- Given text -
4) Many individuals, maybe even a majority, will personally experience a catastrophic event, in their local area or their personal life, from which they do not recover, and for which the state and the economy have no remedy. There is no practical difference between "the system is no longer doing anything for me" and "the system no longer exists."
So paradoxically, the objective story will be a gradual decline, while the two most common subjective stories will be a hard crash, and everything is fine.
October 7. This long Hacker News thread has lots of debates about how well AI is going to work. The popular fear is that it's going to work too well, but I lean toward the opposite position, explained in this comment:
At the root of all these technological promises lies a perpetual motion machine. They're all selling the reversal of thermodynamics.
Any system complex enough to be useful has to be embedded in an ever more complex system. The age of mobile phone internet rests on the shoulders of an immense and enormously complex supply chain.
LLMs are capturing low entropy from data online and distilling it for you while producing a shitton of entropy on the backend. All the water and energy dissipated at data centers, all the supply chains involved in building GPUs at the rate we are building. There will be no magical moment when it's gonna yield more low entropy than what we put in on the other side as training data, electricity and clean water.
When companies sell ideas like 'AGI' or 'self driving cars' they are essentially promising you can do away with the complexity surrounding a complex solution. They are promising they can deliver low entropy on a tap without paying for it in increased entropy elsewhere. It's physically impossible.

- Activity 1 -
Can you condense the paragraph beginning "LLMs are capturing low entropy" in the passage on AI and entropy into a short bulleted list that keeps its main facts?
- Activity 2 -
Could you resume the passage on AI and entropy, picking up after its last sentence?

- Source information -
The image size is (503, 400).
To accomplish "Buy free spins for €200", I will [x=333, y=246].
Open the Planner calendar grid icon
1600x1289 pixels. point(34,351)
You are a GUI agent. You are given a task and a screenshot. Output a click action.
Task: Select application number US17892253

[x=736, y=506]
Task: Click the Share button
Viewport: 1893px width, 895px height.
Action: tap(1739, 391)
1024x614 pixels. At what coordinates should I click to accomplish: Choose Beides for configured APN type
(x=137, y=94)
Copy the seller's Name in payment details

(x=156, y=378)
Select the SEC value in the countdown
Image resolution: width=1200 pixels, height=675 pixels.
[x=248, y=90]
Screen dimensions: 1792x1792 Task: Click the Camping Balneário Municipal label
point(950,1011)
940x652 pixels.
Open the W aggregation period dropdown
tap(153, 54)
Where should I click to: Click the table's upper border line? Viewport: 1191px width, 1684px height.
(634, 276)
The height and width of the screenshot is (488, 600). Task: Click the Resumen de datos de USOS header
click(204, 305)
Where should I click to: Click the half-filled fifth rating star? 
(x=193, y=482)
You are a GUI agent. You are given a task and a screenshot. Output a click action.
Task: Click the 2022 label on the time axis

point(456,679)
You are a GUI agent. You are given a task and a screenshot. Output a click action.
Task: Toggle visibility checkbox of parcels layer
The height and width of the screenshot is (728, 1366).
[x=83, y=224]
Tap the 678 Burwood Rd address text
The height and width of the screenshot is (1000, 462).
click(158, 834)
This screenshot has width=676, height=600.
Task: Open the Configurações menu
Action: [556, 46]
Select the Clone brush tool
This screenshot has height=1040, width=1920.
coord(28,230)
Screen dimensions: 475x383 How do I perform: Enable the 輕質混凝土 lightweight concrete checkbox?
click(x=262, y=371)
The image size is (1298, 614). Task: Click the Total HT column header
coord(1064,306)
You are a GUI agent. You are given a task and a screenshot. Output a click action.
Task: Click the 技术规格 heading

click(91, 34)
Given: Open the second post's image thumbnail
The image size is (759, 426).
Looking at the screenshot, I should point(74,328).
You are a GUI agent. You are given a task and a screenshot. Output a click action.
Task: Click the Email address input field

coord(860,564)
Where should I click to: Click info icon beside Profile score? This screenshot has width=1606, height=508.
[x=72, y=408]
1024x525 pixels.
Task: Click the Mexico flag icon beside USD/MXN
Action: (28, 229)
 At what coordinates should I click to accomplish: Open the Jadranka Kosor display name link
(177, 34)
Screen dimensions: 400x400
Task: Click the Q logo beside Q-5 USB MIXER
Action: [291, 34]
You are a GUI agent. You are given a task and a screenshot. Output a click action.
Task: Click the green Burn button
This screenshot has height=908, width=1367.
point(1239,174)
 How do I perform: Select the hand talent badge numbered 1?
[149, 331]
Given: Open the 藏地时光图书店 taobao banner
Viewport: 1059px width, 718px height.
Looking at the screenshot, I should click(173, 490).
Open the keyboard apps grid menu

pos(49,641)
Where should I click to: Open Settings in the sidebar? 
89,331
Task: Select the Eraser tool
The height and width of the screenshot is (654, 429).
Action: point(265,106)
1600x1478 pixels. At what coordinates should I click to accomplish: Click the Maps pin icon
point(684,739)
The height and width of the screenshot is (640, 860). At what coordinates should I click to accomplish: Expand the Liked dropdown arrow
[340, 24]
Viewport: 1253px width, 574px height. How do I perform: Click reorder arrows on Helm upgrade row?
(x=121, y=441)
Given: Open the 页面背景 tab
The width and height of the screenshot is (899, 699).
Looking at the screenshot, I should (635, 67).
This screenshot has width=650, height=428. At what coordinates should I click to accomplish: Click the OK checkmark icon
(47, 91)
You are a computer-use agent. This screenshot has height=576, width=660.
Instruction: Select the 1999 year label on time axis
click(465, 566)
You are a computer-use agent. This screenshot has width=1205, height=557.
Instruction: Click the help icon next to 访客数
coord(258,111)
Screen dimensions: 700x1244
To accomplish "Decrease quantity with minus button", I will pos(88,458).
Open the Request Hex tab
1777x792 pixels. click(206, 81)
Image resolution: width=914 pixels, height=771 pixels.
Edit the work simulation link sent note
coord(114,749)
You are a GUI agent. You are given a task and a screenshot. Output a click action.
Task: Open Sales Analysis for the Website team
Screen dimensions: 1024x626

- Task response 1 -
- LLMs capture low entropy from online data and distill it for the user.
- In doing so, they produce a huge amount of entropy on the backend.
- That includes the water and energy dissipated at data centers and the supply chains building GPUs at the current rate.
- There will be no magical moment when they yield more low entropy than goes in as training data, electricity and clean water.

- Task response 2 -
October 9. Years ago someone recommended the book The Perception of the Environment by Tim Ingold. Since then I've been reading it sporadically, and I'm still only a fifth of the way through. It's a large book with small print, and dense -- not hard to read, but full of ideas that take mental effort to integrate. This is from chapter five, and it's basically the same as the above quote about AI:
Dogon cosmology envisages a kind of entropic system in which the maintenance of the village depends upon a continual inflow of vital force from the bush, which is worn down and used up in the process. If the village is a place of stability, where things stay put and proper distinctions are maintained, it is also a place of stagnation. In an almost exact inversion of the modern Western notion of food production as the manifestation of human knowledge and power over nature, here it is nature -- in the form of the bush -- that holds ultimate power over human life, while the cutivated fields and gardens are sites of consumption rather than production, where vital force is used up.
October 11. One more quote on the theme of the human-made world being less alive than the world outside it. This is from one of the letters of H.P. Lovecraft, after he explored a part of Manhattan that had not yet been turned into a grid street pattern.
What awesome images are suggested by the existence of such secret cities within cities! Beholding this ingulph'd and search-defying fragment of yesterday, the active imagination conjures up endless weird possibilities - ancient and unremember'd towns still living in decay, swallow'd up by the stern business blocks that weary the superficial eye, and sometimes sending forth at twilight strains of ghostly music for whose source the modern city-dwellers seek in vain. Having seen this thing, one cannot look at an ordinary crowded street without wondering what surviving marvels may lurk unsuspected behind the prim and monotonous blocks.